Researchers behind the discovery, which include Dr Sasha Hinkley of the University of Exeter, believe the planet is only five-10 million years old – as so still in its infancy in astronomical terms and when compared to Earth, which is 4.5 billion years old.
It also means it is the youngest, fully formed planet to have been identified and one of the few newborn planets to have been discovered to date.
The research team hopes that the pioneering discovery will help astronomers to gain a greater understanding of the processes behind the evolution of planets across the galaxy.
Dr Hinkley described the discovery as “providing an extraordinary snapshot of the planet formation process.”
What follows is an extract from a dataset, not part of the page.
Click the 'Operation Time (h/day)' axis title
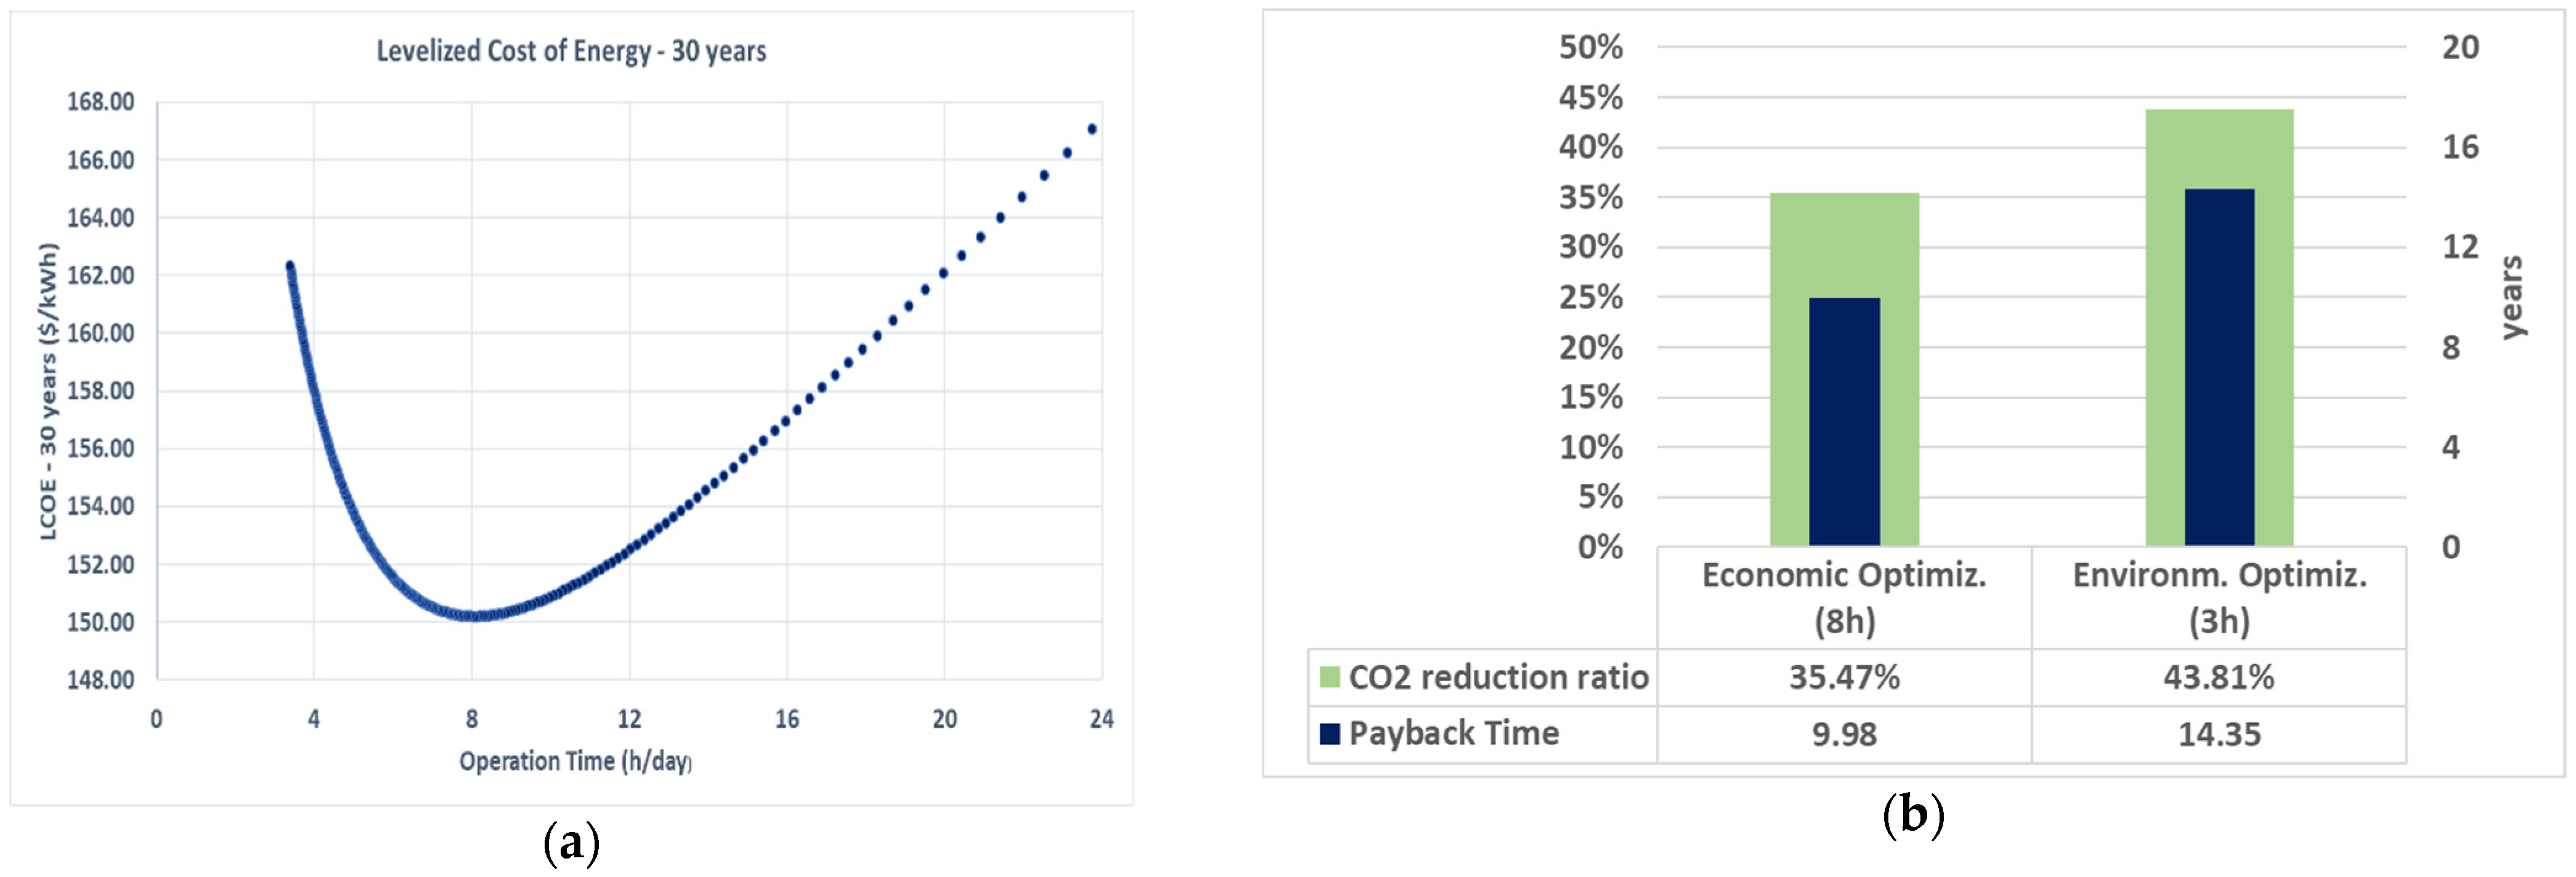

The team of astronomers detected the new planet using NASA’s Kepler space telescope, during its K2 mission, which identified a recurring dimming in the light emitted by the planet’s host star that hinted that an orbiting planet was regularly passing in front of it.
The star orbited by new exoplanet has a small amount of disk material left, indicated by observations from NASA’s Spitzer space telescope, suggesting it is in the final stages of dissipating. This study has been published in Nature.